Collection entries:
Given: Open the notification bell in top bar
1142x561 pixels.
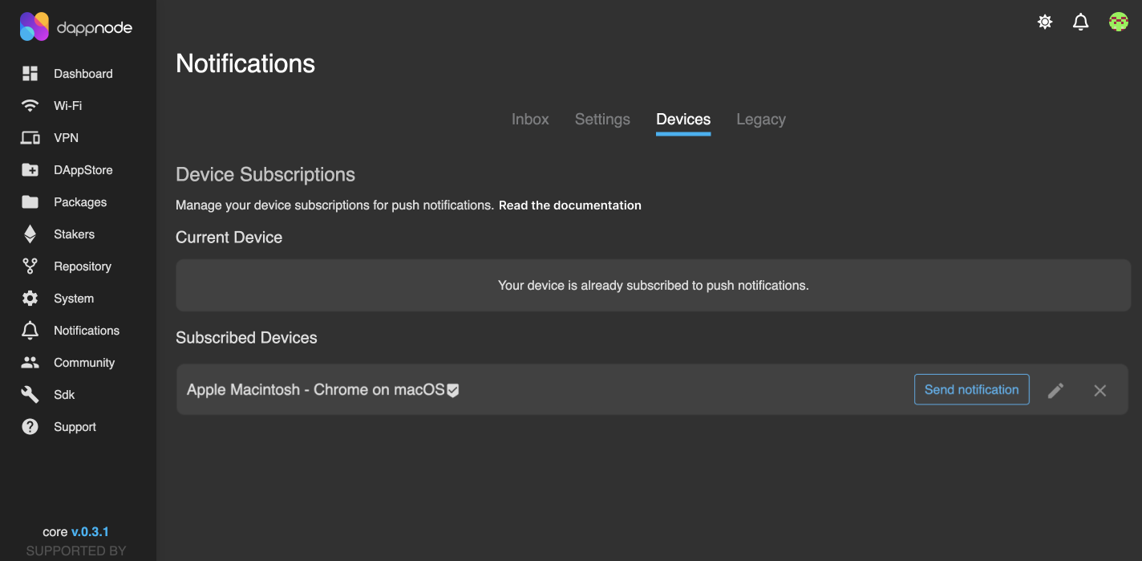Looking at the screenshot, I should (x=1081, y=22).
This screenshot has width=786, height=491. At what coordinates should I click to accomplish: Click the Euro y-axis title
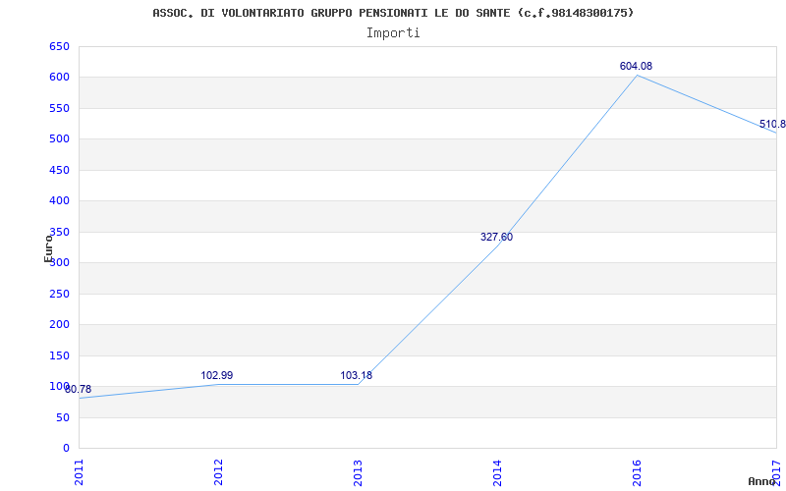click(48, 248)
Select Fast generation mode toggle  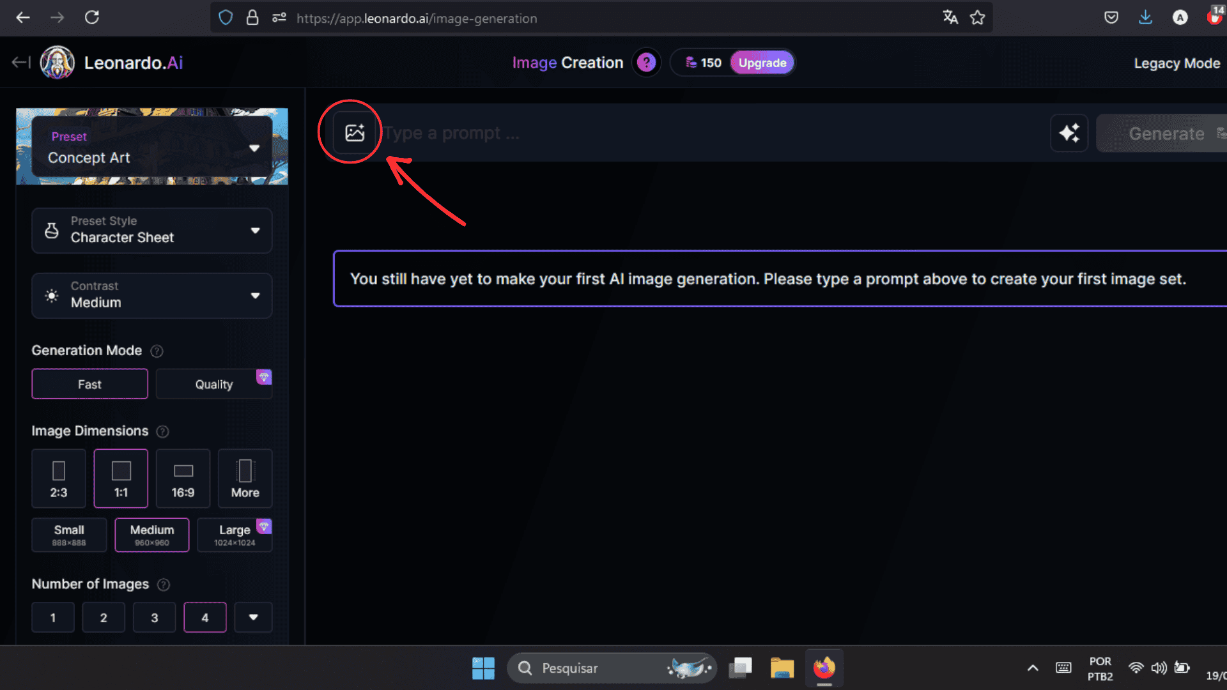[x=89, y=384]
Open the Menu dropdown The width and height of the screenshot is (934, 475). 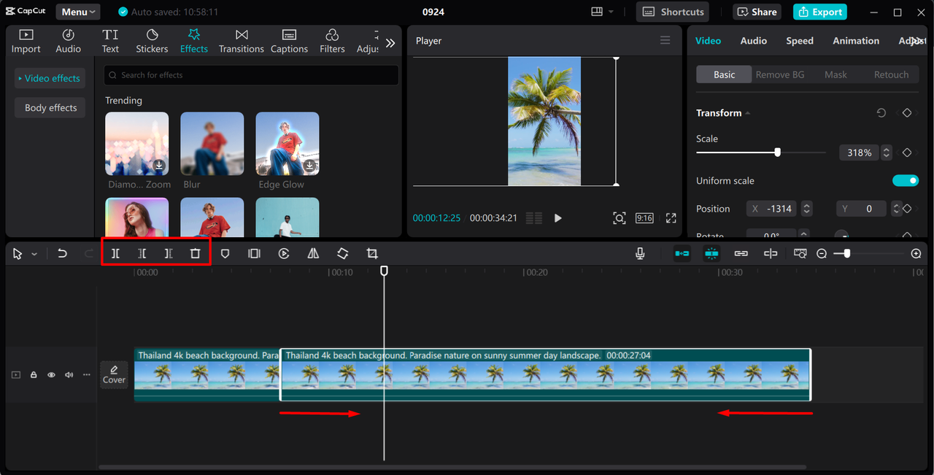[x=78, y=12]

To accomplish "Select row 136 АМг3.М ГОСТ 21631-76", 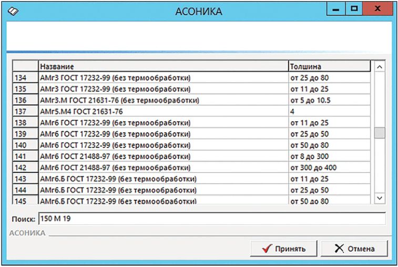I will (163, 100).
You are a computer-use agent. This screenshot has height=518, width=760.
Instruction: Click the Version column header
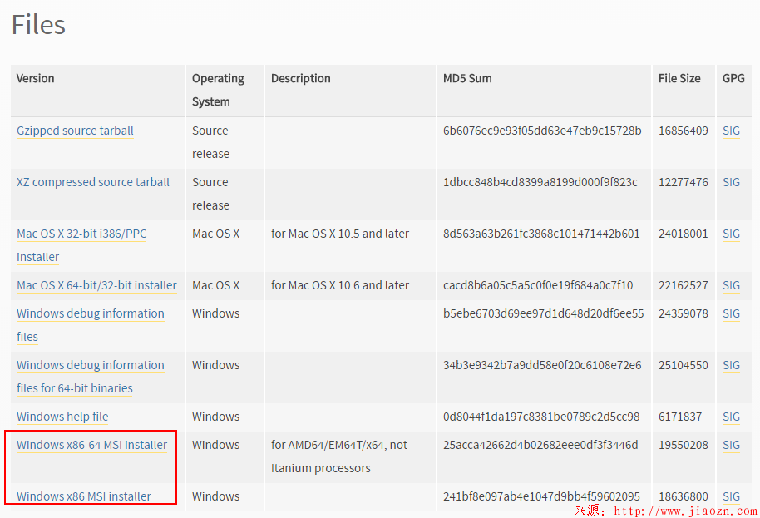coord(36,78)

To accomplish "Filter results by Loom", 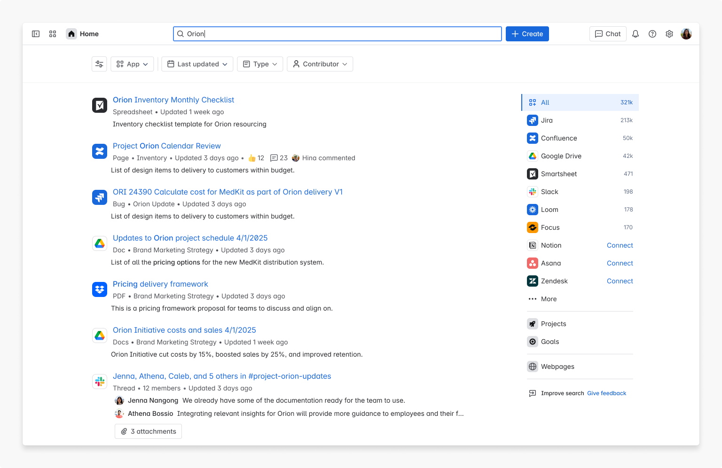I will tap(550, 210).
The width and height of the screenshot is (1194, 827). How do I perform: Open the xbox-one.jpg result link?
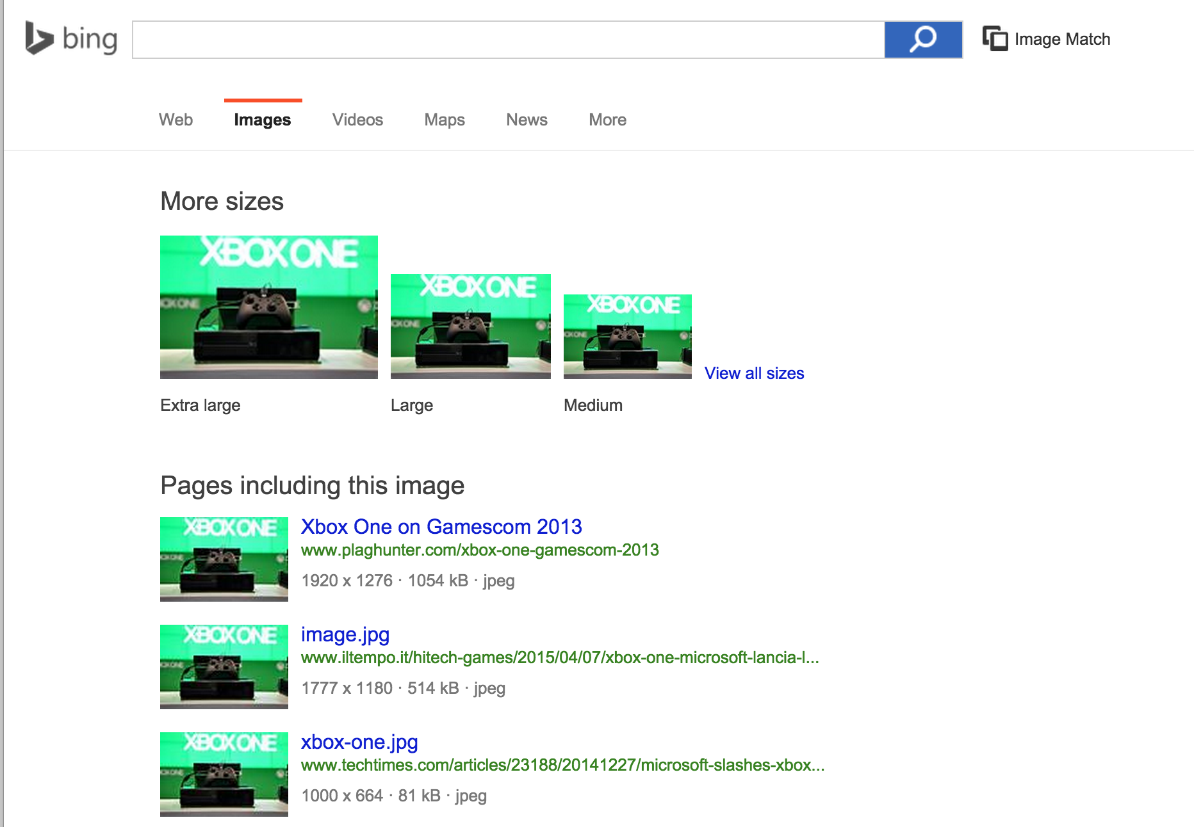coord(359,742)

**Task to complete**
Only the lines from the one with "The width and height of the screenshot is (1194, 827)." through the final line of the entries above are to be repeated, exactly as written and without pictures.

**Expected answer**
The width and height of the screenshot is (1194, 827). How do I perform: Open the xbox-one.jpg result link?
coord(359,742)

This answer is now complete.